El aceite de coco es uno de los grandes tesoros de la naturaleza, que gracias a sus enormes beneficios y usos, es un infaltable en el hogar para atender distintas necesidades. Dentro de sus cualidades, destaca su poder para tener el cabello y la piel radiante, ser un apoyo para mantener un peso saludable gracias a su efecto adelgazante, y ser un aliado en la cocina. Además, debido a que proviene de la pulpa de coco y está compuesto por ácidos grasos y sustancias antioxidantes, es un extraordinario hidratante. Sumado a estas beneficiosas propiedades, se le atribuyen efectos cardioprotectores y presenta una alta concentración de MCT, los que son utilizados como una fuente de energía inmediata.
Debido a su gran riqueza nutricional, el aceite de coco ha sido muy utilizado en la fabricación de cosméticos, como jabones, cremas hidratantes, entre otros productos destinados a embellecer la piel. Incluso, el aceite de coco resulta ser más eficaz en la protección y mantención de la piel que ciertos productos de cuidado, gracias a su efecto de profunda y duradera hidratación. Además, ayuda a reforzar las capas internas de la piel y a promover la eliminación de células muertas, tornándola más suave y tersa.

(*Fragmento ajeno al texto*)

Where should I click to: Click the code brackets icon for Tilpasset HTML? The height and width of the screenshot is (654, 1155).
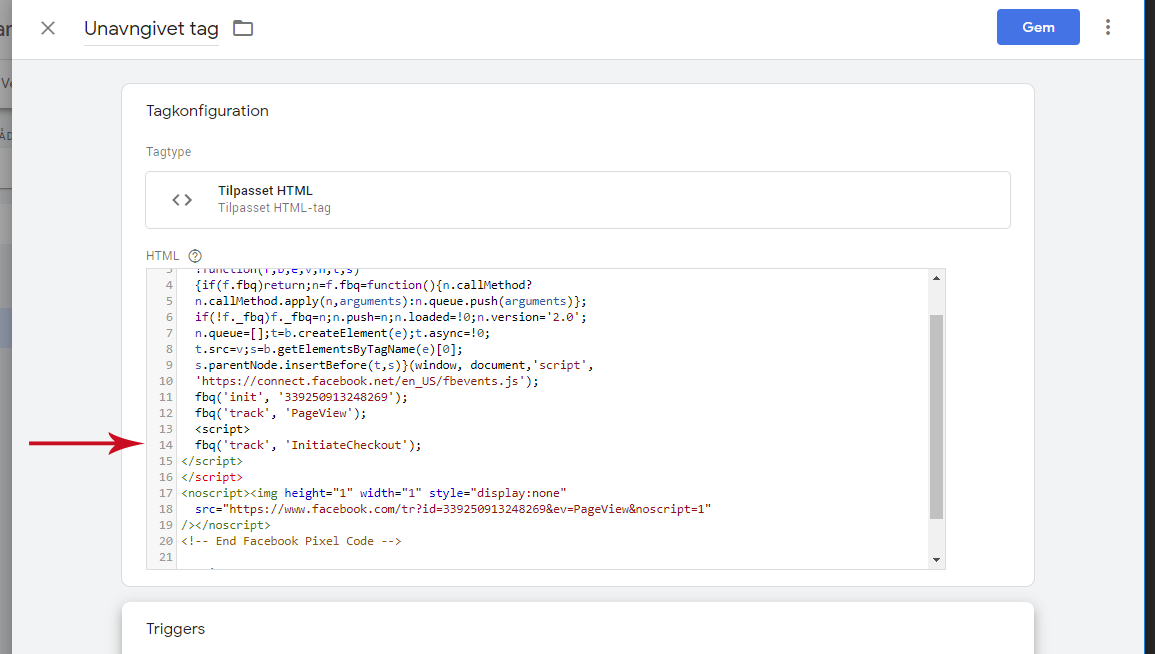[182, 200]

Junto a sus grandes beneficios cosméticos, el aceite de coco es muy utilizado en la cocina asiática, especialmente en la India y Sudeste Asiático, lo que paulatinamente se ha ido adoptando en Occidente debido a sus ventajas, como su delicioso sabor y ser resistente a altas temperaturas, haciéndolo ideal para frituras, evitando que pierdan sus singularidades con el calor extremo. De este modo, el aceite de coco se constituye como base fundamental para muchas recetas, como sopas, curris, arroces, preparaciones vegetarianas y postres. Asimismo, se puede utilizar como sustituto de la margarina, de la mantequilla, del aceite de oliva, de maíz o de canola.